DIRECTIONS FOR THIS TASK: Count the lines of the records that contain the string "resolution", with case counting, and reply with the number alone.

Stored data entries
· · · · ·

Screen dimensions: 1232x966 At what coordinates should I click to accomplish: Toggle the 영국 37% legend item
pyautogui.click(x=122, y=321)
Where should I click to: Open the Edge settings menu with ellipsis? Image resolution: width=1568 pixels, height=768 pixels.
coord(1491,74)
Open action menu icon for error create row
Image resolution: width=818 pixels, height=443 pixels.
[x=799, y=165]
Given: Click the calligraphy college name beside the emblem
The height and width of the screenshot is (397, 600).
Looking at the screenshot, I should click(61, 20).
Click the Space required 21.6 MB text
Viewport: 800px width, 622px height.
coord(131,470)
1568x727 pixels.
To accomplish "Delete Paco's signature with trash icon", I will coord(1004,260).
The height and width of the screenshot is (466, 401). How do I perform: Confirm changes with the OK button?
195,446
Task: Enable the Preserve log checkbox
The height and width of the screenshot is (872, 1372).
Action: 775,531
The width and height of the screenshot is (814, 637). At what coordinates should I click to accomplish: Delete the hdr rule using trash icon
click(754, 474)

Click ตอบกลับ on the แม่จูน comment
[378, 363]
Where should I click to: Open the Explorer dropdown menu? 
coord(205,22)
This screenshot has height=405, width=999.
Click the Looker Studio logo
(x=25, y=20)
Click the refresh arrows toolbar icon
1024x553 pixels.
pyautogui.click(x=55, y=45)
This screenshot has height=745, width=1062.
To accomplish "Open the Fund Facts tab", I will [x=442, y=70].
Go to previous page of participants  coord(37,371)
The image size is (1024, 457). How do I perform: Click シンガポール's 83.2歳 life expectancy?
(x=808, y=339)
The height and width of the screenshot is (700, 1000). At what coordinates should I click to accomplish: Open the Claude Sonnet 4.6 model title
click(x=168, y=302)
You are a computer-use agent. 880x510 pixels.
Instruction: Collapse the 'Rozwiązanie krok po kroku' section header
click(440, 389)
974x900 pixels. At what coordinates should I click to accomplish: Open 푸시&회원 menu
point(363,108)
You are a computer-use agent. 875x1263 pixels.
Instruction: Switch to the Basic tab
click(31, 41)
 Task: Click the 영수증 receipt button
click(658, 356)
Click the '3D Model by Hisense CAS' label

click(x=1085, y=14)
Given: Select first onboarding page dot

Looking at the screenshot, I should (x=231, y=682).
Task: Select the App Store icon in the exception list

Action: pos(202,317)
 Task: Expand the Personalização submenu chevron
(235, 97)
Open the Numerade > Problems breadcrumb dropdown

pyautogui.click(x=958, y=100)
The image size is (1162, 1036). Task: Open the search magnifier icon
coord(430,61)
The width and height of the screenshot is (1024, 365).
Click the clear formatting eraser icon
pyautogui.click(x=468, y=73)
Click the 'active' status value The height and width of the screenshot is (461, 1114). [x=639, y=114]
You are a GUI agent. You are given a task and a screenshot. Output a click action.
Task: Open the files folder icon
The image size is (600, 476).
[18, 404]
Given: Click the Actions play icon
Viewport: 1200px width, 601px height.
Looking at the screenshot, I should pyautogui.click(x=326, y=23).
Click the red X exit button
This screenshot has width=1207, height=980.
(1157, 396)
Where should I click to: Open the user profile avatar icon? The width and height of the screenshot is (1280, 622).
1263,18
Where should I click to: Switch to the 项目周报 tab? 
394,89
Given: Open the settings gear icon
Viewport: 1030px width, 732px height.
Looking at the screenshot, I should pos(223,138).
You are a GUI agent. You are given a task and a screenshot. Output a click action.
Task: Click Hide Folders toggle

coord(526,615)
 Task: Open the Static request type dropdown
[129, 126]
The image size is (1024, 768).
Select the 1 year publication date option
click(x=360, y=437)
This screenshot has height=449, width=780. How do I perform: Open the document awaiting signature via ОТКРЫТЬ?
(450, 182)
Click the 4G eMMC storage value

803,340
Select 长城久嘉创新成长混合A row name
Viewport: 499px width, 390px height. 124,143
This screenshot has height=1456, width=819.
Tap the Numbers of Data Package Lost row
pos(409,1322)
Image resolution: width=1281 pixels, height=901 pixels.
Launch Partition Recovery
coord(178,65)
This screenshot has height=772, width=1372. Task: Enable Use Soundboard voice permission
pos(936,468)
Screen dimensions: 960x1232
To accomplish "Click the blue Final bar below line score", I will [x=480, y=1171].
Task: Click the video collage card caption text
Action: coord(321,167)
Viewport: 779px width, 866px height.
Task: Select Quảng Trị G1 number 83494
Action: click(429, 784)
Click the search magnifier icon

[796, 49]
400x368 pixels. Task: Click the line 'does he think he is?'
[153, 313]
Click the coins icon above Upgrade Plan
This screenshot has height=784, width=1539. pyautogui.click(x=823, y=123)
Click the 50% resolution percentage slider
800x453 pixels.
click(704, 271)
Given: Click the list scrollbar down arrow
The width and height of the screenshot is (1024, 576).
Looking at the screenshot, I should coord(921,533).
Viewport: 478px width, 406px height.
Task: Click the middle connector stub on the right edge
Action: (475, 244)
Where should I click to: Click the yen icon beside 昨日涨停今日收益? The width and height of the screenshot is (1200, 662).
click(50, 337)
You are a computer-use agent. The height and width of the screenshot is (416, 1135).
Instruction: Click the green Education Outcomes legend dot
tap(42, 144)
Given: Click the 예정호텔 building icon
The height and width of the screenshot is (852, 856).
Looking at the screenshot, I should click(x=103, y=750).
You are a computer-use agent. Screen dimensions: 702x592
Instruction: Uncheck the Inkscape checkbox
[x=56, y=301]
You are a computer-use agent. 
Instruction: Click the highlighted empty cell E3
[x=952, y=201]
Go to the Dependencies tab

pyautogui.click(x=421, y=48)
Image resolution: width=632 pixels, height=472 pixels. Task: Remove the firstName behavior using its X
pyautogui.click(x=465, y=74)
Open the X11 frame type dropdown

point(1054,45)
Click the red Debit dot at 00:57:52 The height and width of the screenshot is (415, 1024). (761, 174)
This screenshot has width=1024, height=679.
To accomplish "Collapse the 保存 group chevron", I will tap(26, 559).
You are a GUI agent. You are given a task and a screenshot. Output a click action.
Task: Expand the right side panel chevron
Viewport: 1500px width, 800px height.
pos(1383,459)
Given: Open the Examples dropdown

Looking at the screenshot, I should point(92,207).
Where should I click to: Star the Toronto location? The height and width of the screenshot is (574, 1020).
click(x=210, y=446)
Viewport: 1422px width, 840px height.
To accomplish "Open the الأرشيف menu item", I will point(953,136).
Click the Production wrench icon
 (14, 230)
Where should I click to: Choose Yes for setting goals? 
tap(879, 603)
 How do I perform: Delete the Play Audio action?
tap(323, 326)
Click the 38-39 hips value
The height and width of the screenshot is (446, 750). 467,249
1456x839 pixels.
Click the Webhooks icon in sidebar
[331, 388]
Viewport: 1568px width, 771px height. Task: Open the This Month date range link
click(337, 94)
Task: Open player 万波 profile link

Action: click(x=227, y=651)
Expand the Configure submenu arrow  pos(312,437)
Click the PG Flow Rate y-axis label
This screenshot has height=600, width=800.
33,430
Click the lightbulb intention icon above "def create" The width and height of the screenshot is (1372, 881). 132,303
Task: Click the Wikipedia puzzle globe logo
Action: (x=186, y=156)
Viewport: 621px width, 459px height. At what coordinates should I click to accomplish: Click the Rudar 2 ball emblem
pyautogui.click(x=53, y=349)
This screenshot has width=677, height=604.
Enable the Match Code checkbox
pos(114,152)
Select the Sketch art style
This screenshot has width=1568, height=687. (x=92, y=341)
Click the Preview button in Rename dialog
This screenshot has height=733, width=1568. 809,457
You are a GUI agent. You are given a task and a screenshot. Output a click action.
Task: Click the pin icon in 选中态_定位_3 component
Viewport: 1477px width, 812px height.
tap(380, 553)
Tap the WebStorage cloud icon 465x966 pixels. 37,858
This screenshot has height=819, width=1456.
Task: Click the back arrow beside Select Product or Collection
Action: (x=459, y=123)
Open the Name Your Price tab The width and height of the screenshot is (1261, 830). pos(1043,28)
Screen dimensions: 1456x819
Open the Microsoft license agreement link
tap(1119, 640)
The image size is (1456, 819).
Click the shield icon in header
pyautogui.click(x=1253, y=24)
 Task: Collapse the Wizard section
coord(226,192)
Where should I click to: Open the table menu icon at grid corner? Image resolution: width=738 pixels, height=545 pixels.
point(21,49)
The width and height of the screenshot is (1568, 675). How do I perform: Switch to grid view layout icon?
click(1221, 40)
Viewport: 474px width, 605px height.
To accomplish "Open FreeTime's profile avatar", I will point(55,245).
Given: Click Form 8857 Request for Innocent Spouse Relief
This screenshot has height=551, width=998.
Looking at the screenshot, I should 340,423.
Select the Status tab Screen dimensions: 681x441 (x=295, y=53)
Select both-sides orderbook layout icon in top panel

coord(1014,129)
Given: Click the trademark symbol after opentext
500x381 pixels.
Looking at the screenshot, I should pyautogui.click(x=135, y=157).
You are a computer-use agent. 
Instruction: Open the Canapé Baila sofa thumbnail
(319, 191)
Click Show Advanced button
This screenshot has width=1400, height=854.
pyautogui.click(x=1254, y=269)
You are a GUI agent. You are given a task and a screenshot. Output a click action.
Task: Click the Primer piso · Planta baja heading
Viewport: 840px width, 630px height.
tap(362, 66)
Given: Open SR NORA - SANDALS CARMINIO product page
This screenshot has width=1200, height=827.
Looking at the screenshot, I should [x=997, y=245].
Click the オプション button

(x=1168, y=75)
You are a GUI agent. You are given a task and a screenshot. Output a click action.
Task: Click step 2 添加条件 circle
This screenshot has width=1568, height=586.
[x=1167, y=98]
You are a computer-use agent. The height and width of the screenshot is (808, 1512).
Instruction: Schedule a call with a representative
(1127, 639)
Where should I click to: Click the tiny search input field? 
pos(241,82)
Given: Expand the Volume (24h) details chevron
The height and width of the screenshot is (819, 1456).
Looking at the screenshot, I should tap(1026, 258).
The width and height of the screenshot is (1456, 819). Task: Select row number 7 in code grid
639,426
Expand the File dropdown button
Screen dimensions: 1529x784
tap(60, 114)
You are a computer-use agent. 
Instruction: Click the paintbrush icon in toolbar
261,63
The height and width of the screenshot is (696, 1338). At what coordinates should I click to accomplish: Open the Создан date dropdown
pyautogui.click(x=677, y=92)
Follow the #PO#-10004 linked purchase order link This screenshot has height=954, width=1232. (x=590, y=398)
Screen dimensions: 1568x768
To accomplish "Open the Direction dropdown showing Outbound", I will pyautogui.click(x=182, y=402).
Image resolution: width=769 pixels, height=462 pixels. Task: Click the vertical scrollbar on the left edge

· · · · ·

EXPECTED OUTPUT: 7